Adding an offset to the dividend shifts the cut-off point at which rounding occurs. As previously, this action is necessary only when the unrounded quoitant is negative. There is a choice to be made as to the value of the offset:

• An offset of one less than the magnitude of the divisor, applied in the direction that makes the quoitant more negative, yields the required quoitant directly. Unfortunately this results in an overflow for some inputs, so is not recommended.
• An offset of one, applied in the direction that makes the quoitant more positive, yields a quoitant that is off by one. This must then be corrected, but the scope for overflow is greatly reduced, and can be eliminated entirely by reflecting the dividend onto the negative half of the number line when it would otherwise be positive.

Here is an implementation for arguments of type `int`, with offsets chosen to avoid overflow. It is adaptable for use with other signed twos-complement integer types:

```private static int div(int x, int y) {
if (y >= 0) {
if (x >= 0) return x/y;
else return ((x+1)/y)-1;
} else {
if (x > 0) return -1-((1-x)/y);
else return x/y;
}
}
```

As noted above, use of this method does not necessarily improve performance.
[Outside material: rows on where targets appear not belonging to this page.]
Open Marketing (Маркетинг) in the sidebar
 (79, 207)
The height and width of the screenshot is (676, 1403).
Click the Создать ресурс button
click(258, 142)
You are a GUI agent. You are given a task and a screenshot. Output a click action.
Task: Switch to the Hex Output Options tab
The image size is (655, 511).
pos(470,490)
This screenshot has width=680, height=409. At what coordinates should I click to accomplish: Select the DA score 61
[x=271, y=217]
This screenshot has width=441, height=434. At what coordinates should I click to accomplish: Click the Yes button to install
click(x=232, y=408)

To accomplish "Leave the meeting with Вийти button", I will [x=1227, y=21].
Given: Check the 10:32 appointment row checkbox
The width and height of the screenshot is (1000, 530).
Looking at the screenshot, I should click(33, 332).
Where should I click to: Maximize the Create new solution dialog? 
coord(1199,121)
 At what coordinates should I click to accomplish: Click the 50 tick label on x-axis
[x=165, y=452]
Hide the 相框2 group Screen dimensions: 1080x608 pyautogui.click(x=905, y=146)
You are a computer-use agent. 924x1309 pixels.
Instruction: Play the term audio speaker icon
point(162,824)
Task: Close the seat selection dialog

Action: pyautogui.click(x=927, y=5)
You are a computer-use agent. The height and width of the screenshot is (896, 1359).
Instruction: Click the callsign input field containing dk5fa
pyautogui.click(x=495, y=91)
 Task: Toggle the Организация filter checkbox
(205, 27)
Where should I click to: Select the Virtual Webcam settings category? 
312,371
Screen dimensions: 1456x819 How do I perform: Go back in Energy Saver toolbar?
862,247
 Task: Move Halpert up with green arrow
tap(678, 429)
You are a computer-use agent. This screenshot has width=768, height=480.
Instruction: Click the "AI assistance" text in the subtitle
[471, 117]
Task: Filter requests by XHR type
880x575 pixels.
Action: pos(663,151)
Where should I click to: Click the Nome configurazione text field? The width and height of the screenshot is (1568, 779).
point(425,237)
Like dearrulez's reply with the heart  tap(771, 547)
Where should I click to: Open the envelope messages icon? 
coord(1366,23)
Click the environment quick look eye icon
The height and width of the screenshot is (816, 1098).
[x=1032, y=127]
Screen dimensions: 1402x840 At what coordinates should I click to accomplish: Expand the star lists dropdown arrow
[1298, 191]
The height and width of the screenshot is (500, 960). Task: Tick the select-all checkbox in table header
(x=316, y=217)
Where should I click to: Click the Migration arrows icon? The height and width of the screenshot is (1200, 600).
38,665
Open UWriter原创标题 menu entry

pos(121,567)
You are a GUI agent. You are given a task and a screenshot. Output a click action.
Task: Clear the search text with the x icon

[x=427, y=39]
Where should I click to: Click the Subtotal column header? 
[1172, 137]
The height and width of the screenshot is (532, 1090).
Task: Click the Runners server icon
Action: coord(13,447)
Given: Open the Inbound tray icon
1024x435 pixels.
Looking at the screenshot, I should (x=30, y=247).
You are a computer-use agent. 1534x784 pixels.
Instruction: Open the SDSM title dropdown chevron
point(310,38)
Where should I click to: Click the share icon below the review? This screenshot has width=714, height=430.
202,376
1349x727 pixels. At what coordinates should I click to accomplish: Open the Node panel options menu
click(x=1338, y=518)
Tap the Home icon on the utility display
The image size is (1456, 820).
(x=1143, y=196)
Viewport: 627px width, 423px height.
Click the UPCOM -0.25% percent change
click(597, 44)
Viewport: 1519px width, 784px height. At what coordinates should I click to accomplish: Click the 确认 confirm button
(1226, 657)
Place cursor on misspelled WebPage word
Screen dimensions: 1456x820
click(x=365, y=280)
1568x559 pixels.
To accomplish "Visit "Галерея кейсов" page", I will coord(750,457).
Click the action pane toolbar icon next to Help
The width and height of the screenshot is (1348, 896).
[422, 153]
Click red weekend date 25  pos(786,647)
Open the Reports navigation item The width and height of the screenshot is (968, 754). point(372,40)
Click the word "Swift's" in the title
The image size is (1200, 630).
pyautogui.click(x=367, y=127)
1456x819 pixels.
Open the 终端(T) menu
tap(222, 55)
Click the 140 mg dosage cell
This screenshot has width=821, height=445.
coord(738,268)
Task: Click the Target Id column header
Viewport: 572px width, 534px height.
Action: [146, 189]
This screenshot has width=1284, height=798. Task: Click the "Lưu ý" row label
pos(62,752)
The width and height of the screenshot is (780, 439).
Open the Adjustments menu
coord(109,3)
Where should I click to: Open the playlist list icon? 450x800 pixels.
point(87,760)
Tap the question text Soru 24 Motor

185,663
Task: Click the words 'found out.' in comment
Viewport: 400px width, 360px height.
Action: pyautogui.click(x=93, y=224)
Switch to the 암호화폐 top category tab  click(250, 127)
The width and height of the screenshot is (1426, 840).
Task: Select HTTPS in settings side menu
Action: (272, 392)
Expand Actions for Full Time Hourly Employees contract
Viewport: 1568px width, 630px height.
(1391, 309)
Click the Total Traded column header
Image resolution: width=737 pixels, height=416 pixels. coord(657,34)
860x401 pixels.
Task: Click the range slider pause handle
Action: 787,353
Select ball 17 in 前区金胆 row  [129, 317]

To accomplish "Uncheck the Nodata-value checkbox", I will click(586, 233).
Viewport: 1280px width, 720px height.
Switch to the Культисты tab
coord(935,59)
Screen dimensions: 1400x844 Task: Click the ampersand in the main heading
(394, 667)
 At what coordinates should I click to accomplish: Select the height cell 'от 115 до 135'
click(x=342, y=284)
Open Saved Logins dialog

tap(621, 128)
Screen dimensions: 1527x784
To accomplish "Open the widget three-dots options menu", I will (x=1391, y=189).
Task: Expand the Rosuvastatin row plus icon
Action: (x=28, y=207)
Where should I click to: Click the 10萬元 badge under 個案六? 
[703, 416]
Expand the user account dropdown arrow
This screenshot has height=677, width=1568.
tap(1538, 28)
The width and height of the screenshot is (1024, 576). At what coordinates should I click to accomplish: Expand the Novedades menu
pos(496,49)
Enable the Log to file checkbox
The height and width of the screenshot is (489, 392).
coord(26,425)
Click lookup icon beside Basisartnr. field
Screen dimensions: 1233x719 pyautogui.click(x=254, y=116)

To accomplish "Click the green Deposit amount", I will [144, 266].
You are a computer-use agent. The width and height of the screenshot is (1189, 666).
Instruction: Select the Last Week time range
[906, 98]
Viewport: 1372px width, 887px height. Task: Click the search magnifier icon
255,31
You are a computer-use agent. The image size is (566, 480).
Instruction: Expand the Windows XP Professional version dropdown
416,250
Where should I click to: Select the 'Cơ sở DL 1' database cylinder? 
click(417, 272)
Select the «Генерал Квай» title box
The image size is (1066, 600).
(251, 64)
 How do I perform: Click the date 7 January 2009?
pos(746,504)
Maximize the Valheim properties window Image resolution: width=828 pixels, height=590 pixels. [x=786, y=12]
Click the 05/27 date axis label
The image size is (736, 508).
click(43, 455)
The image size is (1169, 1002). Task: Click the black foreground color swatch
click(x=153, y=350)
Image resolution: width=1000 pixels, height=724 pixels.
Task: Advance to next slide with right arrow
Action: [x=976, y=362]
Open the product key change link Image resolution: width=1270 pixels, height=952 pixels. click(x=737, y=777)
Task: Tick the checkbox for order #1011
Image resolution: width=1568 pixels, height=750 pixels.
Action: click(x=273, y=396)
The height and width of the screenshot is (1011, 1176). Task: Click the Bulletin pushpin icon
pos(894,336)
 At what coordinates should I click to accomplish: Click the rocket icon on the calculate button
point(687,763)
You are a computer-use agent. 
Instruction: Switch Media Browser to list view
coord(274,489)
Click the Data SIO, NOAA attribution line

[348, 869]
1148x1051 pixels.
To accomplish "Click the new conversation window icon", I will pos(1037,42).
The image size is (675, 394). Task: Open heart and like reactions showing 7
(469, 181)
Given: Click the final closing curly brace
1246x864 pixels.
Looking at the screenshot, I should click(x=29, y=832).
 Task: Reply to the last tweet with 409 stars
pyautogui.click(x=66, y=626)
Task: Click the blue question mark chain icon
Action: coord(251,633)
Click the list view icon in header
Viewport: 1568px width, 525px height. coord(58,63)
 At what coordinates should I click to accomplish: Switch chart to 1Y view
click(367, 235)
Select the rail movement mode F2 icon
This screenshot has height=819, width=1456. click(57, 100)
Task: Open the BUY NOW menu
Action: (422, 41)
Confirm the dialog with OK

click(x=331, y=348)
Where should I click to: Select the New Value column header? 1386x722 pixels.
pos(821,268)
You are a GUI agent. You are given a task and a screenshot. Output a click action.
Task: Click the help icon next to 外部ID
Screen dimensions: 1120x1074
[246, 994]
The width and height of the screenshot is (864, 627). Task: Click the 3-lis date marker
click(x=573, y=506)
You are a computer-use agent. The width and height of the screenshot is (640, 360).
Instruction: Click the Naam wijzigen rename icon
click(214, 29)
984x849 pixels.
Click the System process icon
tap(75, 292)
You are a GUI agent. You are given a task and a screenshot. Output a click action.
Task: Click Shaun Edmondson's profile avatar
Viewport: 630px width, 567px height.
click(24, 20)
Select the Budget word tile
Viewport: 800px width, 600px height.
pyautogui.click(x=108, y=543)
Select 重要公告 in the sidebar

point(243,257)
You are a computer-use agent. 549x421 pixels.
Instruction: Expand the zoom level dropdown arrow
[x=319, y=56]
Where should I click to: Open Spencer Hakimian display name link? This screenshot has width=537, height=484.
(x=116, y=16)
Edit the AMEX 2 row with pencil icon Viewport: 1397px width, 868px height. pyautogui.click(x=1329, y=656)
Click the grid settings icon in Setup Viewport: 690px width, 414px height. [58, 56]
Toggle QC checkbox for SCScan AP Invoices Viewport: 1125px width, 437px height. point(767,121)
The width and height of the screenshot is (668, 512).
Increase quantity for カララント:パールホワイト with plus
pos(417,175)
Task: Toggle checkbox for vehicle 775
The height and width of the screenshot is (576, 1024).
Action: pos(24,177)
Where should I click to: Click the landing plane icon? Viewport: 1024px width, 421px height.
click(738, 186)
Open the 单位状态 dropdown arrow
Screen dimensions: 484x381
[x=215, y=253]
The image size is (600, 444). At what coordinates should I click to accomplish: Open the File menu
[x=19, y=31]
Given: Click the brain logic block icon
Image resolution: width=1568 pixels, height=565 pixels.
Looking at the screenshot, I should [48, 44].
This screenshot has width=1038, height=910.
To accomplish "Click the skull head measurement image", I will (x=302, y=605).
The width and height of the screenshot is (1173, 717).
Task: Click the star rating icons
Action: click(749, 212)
For example, the table below shows the result of some measurements made using the HotSpot JIT compiler that is part of OpenJDK-6, with and without compilation enabled:

 JIT comiler Interpreter Using remainder 7.3 ns 62 ns Double offset 9.2 ns 50 ns

A likely explanation for these results is as follows. If the underlying method for calculating the quoitant is based on long division then it is usually possible to obtain the remainder at the same time at little or no extra cost. However, since Java bytecode does not provide a combined division and modulus instruction, it would be impracticable for the interpreter to take advantage of this possibility. The JIT compiler acts on the same bytecode, but has greater freedom to choose how it is executed. Provided that it can recognise that the divisor and dividend are the same for both operations, there is nothing to prevent it from merging them into a single operation.

For most purposes it will probably not make sense to optimise against the use of a JIT compiler, however you should consider using this alternative method if it is more important to constrain the worst case performance than to improve the typical case.